The word 'art' interests me very much. If it comes from Sanskrit, as I've heard, it signifies 'making.' Now everyone makes something, and those who make things on a canvas with a frame, they're called artists. Formerly, they were called craftsmen, a term I prefer. We're all craftsmen, in civilian or military or artistic life.
Humor and laughter - not necessarily derogatory derision - are my pet tools. This may come from my general philosophy of never taking the world too seriously - for fear of dying of boredom.
If your choice enters into it, then taste is involved - bad taste, good taste, uninteresting taste. Taste is the enemy of art, A-R-T.
Dada was an extreme protest against the physical side of painting. It was a metaphysical attitude.
What art is, in reality, is this missing link, not the links which exist. It's not what you see that is art; art is the gap.
I am still a victim of chess. It has all the beauty of art - and much more. It cannot be commercialized. Chess is much purer than art in its social position.
If only America would realize that the art of Europe is finished - dead - and that America is the country of the art of the future, instead of trying to base everything she does on European traditions!
I became a librarian at the Sainte-Genevieve Library in Paris.

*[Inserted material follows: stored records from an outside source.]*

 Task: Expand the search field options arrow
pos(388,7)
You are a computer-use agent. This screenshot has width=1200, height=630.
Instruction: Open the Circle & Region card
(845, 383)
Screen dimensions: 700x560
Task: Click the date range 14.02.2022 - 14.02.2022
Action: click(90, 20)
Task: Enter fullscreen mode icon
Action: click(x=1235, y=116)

I made this gesture to rid myself of a certain milieu, a certain attitude, to have a clean conscience, but also to make a living. I was twenty-five. I had been told that one must make a living, and I believed it.
Can works be made which are not 'of art'?
The danger is in pleasing an immediate public: the immediate public that comes around you and takes you in and accepts you and gives you success and everything. Instead of that, you should wait for fifty years or a hundred years for your true public. That is the only public that interests me.
I don't believe in art. I believe in artists.